__DATA SHOWN__
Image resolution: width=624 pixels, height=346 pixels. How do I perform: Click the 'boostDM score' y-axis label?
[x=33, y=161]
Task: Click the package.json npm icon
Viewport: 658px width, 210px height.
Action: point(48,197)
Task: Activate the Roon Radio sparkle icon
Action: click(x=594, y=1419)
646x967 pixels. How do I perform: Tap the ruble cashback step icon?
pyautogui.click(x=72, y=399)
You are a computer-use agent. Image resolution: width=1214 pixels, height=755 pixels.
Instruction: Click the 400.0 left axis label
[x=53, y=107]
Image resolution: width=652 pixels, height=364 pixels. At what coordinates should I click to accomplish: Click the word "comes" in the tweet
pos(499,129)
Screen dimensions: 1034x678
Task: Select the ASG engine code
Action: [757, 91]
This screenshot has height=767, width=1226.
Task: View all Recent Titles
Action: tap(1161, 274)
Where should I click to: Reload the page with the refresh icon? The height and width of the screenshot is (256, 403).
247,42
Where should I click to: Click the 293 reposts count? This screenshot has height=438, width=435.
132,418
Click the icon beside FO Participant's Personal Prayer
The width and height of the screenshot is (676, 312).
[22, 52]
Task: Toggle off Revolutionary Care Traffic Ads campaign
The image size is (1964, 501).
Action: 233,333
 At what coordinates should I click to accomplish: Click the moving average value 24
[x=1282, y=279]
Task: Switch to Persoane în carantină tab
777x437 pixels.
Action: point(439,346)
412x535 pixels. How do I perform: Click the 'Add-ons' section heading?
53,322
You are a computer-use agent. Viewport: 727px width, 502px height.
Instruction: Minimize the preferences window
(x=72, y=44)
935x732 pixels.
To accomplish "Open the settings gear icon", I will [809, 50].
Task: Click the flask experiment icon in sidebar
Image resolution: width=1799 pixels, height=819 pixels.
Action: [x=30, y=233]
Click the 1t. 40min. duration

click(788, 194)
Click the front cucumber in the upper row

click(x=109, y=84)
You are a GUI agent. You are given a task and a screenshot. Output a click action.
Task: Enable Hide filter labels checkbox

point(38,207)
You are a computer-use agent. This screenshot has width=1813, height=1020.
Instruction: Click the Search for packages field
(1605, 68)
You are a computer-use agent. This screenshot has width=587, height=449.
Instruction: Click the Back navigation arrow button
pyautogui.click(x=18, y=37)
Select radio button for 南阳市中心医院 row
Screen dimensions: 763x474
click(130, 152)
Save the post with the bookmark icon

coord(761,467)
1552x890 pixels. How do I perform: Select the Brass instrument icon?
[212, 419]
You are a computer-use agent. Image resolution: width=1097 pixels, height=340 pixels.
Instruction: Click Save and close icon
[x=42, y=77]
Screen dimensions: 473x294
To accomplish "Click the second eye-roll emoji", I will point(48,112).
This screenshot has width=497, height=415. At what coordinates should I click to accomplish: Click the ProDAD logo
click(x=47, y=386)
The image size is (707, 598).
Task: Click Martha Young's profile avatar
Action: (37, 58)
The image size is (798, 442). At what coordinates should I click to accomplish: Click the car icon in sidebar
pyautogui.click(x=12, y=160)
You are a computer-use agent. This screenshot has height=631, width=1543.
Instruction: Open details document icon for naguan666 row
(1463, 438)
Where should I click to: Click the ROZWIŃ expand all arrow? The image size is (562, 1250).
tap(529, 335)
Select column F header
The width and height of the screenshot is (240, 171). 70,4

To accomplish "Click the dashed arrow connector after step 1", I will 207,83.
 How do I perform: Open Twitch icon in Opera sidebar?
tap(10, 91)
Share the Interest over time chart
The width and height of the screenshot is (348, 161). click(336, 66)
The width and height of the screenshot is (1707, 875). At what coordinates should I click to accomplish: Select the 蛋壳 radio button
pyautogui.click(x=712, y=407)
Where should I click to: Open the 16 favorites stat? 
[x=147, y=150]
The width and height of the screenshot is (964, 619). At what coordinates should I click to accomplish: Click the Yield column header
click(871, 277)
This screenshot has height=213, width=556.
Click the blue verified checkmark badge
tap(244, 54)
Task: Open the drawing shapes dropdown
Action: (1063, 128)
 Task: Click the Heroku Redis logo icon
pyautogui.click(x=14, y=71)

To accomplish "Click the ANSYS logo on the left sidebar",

__PROMPT__
From the entries above, pull out every line that contains the word "will" and copy each one in full.

__TASK RESULT__
To accomplish "Open the settings gear icon", I will [809, 50].
To accomplish "Click the second eye-roll emoji", I will point(48,112).
To accomplish "Click the dashed arrow connector after step 1", I will 207,83.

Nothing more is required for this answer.